Saved data entries:
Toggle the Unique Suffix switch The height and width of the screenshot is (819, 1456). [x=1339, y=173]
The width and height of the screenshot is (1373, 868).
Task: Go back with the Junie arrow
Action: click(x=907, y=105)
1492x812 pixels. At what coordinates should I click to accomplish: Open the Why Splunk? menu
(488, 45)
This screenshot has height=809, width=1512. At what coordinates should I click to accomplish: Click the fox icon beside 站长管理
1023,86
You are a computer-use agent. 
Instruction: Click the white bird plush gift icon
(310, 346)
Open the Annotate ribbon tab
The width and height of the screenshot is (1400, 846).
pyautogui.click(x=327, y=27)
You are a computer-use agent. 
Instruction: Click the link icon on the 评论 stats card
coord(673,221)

Exercise details:
Give exactly the lines from the one with "The width and height of the screenshot is (1400, 846)." to the end of the entries, nothing before them.

Answer box:
The width and height of the screenshot is (1400, 846).
pyautogui.click(x=327, y=27)
You are a computer-use agent. 
Instruction: Click the link icon on the 评论 stats card
coord(673,221)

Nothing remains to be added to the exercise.